**Written request**
Copy the entries below word for word, starting at the line that contains "1170x738 pixels. At" and continuing through the last entry.

>>>

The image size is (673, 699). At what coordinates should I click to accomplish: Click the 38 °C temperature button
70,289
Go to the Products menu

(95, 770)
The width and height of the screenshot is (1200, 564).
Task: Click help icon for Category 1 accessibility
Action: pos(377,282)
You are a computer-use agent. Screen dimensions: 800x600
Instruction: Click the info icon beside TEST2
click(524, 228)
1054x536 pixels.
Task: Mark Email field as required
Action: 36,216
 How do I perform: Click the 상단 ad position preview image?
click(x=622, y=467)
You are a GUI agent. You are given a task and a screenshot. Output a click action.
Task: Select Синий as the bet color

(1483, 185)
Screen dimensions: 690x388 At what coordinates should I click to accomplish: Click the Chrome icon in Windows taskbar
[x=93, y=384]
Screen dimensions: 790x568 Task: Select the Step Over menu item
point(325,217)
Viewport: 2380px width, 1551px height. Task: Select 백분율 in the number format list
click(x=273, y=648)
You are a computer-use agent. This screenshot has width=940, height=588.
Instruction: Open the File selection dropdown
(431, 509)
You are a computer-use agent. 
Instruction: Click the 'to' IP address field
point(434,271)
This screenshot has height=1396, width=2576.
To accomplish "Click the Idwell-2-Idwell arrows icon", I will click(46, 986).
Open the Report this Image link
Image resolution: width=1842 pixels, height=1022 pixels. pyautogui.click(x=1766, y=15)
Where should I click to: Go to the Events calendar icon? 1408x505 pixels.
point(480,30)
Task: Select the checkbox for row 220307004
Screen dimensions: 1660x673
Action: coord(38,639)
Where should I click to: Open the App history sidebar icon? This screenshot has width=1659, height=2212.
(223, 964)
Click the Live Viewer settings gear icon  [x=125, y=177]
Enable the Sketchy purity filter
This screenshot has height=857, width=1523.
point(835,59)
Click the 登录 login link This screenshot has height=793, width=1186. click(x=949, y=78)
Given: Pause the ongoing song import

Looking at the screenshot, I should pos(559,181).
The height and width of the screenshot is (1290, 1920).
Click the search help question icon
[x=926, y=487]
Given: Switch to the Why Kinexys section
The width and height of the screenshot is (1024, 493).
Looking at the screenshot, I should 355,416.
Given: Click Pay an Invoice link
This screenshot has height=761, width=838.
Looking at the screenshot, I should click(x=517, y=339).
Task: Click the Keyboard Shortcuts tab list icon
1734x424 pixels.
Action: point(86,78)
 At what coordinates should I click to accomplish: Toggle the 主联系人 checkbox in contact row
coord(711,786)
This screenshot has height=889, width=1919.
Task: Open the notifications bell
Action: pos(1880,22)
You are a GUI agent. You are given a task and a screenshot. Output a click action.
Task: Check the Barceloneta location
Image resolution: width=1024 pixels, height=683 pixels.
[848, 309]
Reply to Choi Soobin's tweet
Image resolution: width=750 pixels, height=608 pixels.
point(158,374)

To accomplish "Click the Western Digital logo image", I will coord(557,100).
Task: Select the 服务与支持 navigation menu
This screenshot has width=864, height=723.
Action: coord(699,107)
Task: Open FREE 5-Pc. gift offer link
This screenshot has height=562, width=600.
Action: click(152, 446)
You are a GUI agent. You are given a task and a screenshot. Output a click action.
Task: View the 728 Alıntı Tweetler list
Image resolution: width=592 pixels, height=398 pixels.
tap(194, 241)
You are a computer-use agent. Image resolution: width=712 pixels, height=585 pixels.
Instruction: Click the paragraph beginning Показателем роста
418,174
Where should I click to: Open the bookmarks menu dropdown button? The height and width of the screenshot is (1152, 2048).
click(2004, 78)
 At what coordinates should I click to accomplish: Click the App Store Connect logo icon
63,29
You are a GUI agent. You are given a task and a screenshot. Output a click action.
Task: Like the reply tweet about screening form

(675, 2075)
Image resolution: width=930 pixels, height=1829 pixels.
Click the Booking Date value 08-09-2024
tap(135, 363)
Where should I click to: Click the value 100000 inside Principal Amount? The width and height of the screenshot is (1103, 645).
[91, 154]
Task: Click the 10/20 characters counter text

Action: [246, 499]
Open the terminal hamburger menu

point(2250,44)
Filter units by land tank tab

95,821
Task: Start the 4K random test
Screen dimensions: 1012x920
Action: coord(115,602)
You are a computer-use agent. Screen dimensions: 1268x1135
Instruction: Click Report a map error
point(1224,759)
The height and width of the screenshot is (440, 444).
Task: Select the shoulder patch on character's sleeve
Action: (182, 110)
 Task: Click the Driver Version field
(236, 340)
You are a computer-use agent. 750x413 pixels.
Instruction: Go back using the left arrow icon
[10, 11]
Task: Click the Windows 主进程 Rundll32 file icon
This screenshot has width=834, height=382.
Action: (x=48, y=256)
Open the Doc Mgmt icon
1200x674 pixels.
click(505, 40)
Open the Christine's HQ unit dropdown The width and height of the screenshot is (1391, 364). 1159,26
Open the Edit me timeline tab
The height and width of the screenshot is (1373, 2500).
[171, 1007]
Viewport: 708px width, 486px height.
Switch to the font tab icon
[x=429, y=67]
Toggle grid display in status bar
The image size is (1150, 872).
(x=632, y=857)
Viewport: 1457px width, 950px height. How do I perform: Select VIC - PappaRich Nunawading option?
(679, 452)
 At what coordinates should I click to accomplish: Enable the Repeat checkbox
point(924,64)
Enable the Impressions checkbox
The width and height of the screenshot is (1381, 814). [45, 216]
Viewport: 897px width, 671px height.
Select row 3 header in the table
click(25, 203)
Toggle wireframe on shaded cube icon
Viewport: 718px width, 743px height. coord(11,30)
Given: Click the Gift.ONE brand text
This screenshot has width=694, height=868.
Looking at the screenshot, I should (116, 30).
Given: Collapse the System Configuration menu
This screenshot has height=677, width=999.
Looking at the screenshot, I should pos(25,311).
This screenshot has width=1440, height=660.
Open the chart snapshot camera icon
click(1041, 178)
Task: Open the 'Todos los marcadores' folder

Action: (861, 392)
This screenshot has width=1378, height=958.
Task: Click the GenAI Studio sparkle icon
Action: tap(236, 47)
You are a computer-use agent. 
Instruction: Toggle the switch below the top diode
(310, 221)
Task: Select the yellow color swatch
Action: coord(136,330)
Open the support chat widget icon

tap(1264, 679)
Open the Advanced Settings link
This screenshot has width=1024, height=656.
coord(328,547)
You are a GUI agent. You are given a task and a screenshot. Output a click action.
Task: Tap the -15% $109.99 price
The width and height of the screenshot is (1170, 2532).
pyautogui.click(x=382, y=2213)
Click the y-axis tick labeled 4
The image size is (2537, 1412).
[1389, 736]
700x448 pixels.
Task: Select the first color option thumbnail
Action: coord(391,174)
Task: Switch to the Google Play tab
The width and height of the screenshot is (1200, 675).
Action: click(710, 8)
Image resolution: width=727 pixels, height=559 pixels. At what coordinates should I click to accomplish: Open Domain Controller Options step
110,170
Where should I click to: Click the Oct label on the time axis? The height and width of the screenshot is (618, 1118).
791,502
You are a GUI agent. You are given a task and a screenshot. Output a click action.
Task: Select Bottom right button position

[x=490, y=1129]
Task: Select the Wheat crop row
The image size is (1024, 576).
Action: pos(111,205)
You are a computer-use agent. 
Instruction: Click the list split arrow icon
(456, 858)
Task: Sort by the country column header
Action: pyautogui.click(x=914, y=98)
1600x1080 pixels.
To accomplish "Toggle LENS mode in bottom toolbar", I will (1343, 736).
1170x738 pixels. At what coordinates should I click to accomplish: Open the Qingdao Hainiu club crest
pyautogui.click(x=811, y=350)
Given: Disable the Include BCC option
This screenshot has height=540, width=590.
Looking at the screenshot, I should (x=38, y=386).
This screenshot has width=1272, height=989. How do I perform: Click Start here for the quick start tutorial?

<<<

**Result of the task**
1170x738 pixels. At what coordinates should I click to accomplish: Open the Qingdao Hainiu club crest
pyautogui.click(x=811, y=350)
Given: Disable the Include BCC option
This screenshot has height=540, width=590.
Looking at the screenshot, I should (x=38, y=386).
This screenshot has width=1272, height=989. How do I perform: Click Start here for the quick start tutorial?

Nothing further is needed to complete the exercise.